This is the first entry out of three writings to address the nature of Data Packages within the R ecosystem. Within this post, we’ll talk about R package guidelines, distribution of a package, and the amount of data that is able to be shipped. In the next entry, the focus is on the best ways to create an R data package. For the third and final entry, the discussion turns to the creation of an additional repository outside of CRAN to use when distributing large data packages.
Comprehensive R Archive Network (CRAN) is a repository of R packages that extend the functionality of R. Getting a package completed much less listed on CRAN has spawned countless volumes of guides outside of the official documentation. The benefit of being listed on CRAN is the ease of distribution, publicity, and version control (it is an archive after all). As a result, nearly anyone who writes an R package typically tries to submit it to CRAN. Thus, CRAN has a policy on package submissions.
R Package Size Limitations
For the most part, the submission rules are straight forward until you reach the package size limitation in the source packages section. I’ve taken the opportunity to quote the particularly troubling text and emphasis specific parts.

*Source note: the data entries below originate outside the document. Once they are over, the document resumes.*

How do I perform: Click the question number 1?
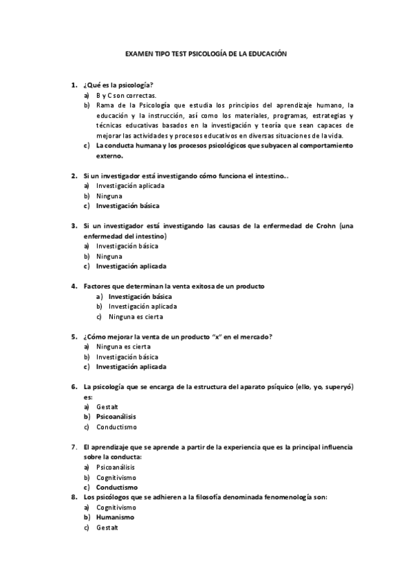(x=74, y=85)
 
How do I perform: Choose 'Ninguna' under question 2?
(x=109, y=196)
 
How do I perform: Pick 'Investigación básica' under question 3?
(x=127, y=246)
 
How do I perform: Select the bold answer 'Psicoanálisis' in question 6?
(x=116, y=417)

Packages should be of the minimum necessary size. Reasonable compression should be used for data (not just .rda files) and PDF documentation: CRAN will if necessary pass the latter through qpdf. As a general rule, neither data nor documentation should exceed 5MB (which covers several books). A CRAN package is not an appropriate way to distribute course notes, and authors will be asked to trim their documentation to a maximum of 5MB.

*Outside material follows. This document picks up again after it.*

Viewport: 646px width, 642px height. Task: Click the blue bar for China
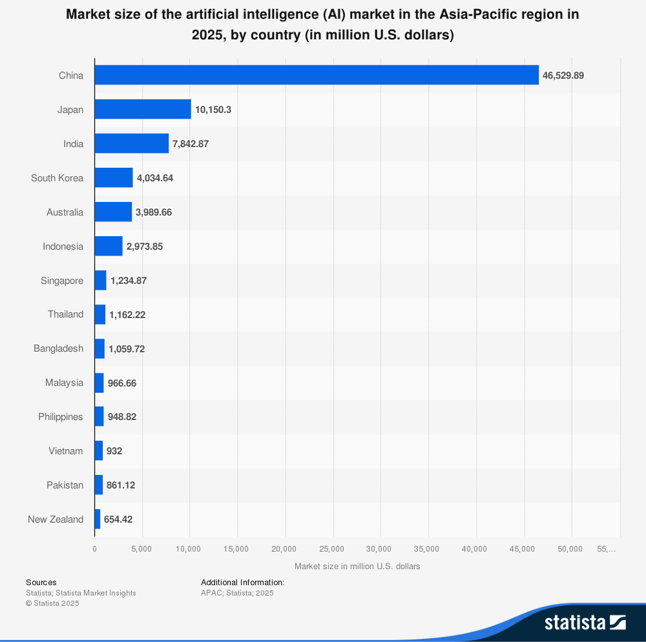(x=317, y=75)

If your data is larger than 5 MB, then you can attempt to apply for an exemption. Though, do not be surprised if CRAN turns down your request with something along the lines of:
We do not accept such huge package anymore. We have < 10 larger packages on CRAN (historically caused, we would not accept these as new package today any more).
We would really appreciate if you could halve the size, for example. Or perhaps host the data only package in another repository. Then method package using this data package could then, for exampole, shp a function that gets the data package from the external repository.
Size of R Packages on CRAN
With this being said, let’s take a look at the varying sizes of packages on CRAN. Unfortunately, this information is not available via
available.packages(). Instead, to obtain this information one must download all the 7,752 available packages. This will take up approximately 3.67 GB and about an hour or two depending on your internet connection. To obtain this information use:
# Save directory save.dir = "F:/CRANMirror" # Create a directory to store package .tar.gz dir.create(save.dir) # Obtain a list of packages pkgs = available.packages()[,'Package'] # Download those packages download.packages(pkgs = pkg$package.list, destdir = save.dir)
After all the packages are downloaded, we can obtain the total size of each package.
pkg.files = list.files(save.dir) pkg.sizes = round(file.size(file.path(save.dir,pkg.files))/ 1024^2,2) # Convert to MB from Bytes
With this information now available, we can view how size of R packages on CRAN is distributed. Overall, the size of an R package listed on CRAN is relatively low. Out of 7,711 packages there were 6,738 with a size less than 1 MB (87.38%).
Note, the graph’s scale is between 0 MB and 10 MB. The reason for this is the number of packages above 5 MB was 72 and this narrowed further after 10 MB to 23.
The top 10 R packages available on CRAN by size are:
Out of these 10 packages, note that at least 6 of them are data specific packages.
How much data could a data package chuck if a data package could chuck data?
As the age of Big Data (R Gods just killed a kitten) is upon us, the limitation of 5 MB is very steep considering most big datasets are in terabytes plus region. To illustrate just how much data can be crammed into 5 MB, let’s look at the storage capacity of numeric matrix.
# install.packages("pryr") # Pretty object.size output library("pryr") # For reproducibility set.seed(1337) # Generate a random matrix a = matrix(rnorm(625000), nrow = 62500, ncol = 10) # Matrix memory size object_size(a)
## 5 MB
So, within memory, the largest data set has a total of 625,000 elements. However, this is not the largest data set we can include in an R data package. In fact, when saving the data as a
save(a, file="a.rda"), we gain an additional 0.42 MB to play with.
# For reproducibility set.seed(1337) # Generate a random matrix a = matrix(rnorm(683400), nrow = 68340, ncol = 10) # Matrix memory size object_size(a)
## 5.47 MB
Therefore, when the data is saved using
.rda, we gain an additional 58,400 observations. However, we probably should leave off a few observations to account for the additional cost of documentation and r package structure files. But, the important aspect of this exercise is to find the size cap of the data set.
If we were to ship these data sets as
.csv files, they would be 10.88 MB and 11.9 MB or 5.88 MB and 6.9 MB over the limit!